Rob Thompson

Personal information
- Born: 6 August 1965 (age 60) Blackdown, Warwickshire, England

Sport
- Sport: Field hockey
- Position: Forward

Senior career
- Years: Team / Caps / Goals
- 1987–1996: Hounslow / - / -
- 1996–1999: Hampstead & Westminster / - / -

National team
- Years: Team / Caps / Goals
- –: England & Great Britain /  / -

Medal record
Men's field hockey
Representing England
European Championship
| Bronze medal – third place | 1995 Dublin | Team |

= Rob Thompson (field hockey) =

British field hockey player (born 1965)

Robert Patrick W. Thompson (born 6 August 1965) is a British former field hockey player who competed in the 1992 Summer Olympics.

== Biography ==
Thompson, born in Blackdown, Warwickshire, England, was educated at Lawrence Sheriff School.

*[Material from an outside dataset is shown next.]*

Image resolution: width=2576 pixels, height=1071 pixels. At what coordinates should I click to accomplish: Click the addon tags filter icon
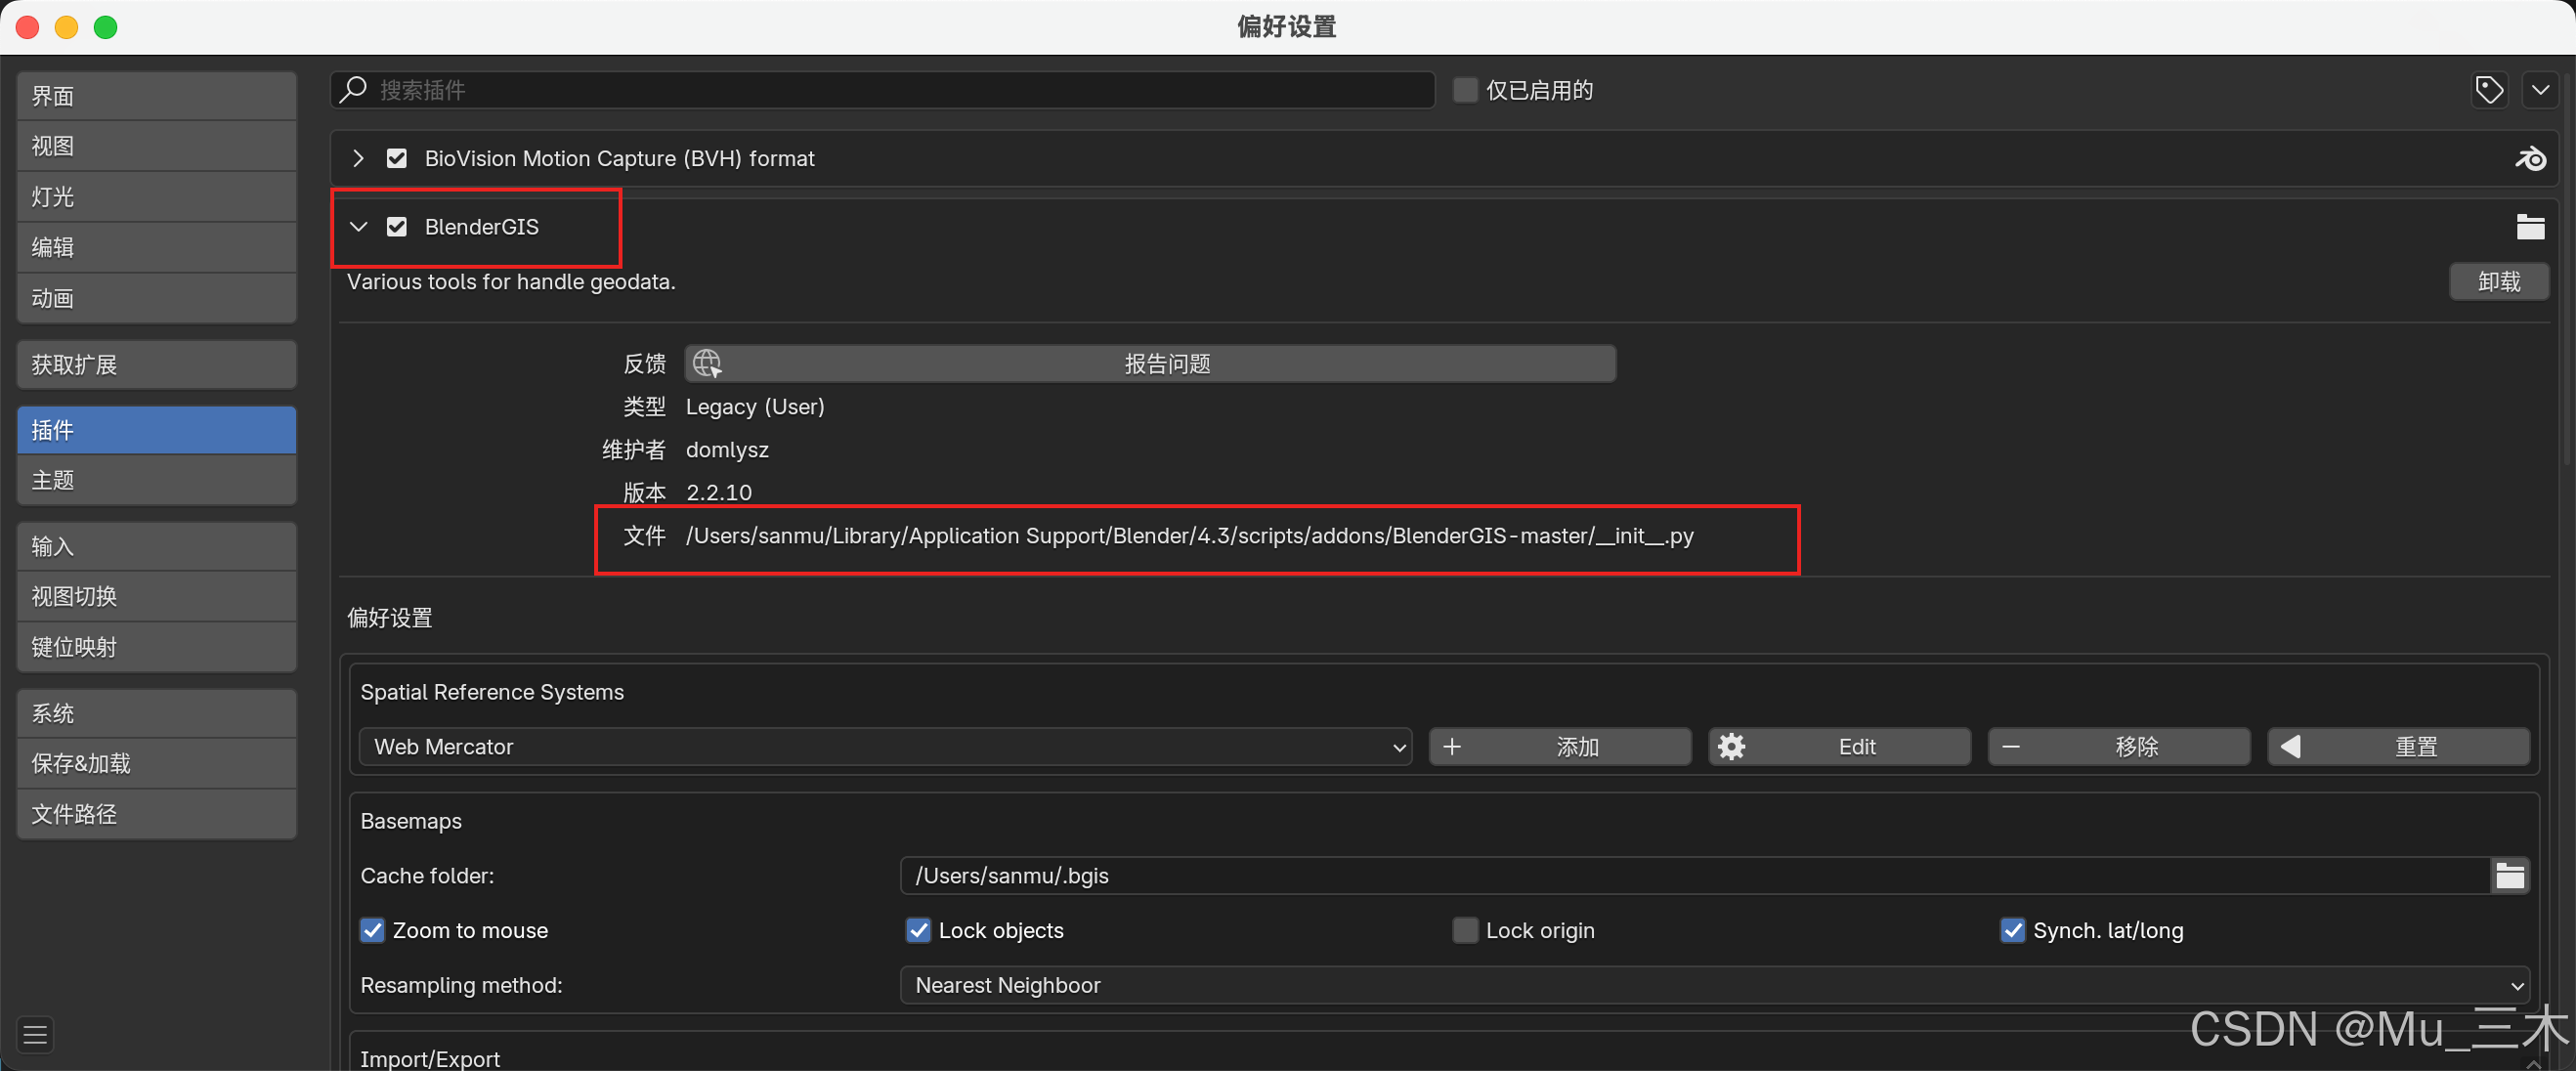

He represented Warwickshire at county level and played club hockey for Hounslow Hockey Club in the Men's England Hockey League from 1987. In 1987, Thompson was capped for England after being called up for the 1987 Men's EuroHockey Nations Championship in Moscow.

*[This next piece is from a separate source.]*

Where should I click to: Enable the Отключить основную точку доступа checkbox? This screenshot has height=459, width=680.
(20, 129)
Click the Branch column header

In May 1989 he became the first player to score five goals for England in one match. While at his club Hounslow, he was selected for the 1992 Olympic Games in Barcelona.

Thompson became captain of Hounslow and was also selected for the 1996 Summer Olympics but was forced to miss them because of a serious ankle injury. After recovering from injury he joined Hampstead & Westminster as a player coach for the 1996–1997 season.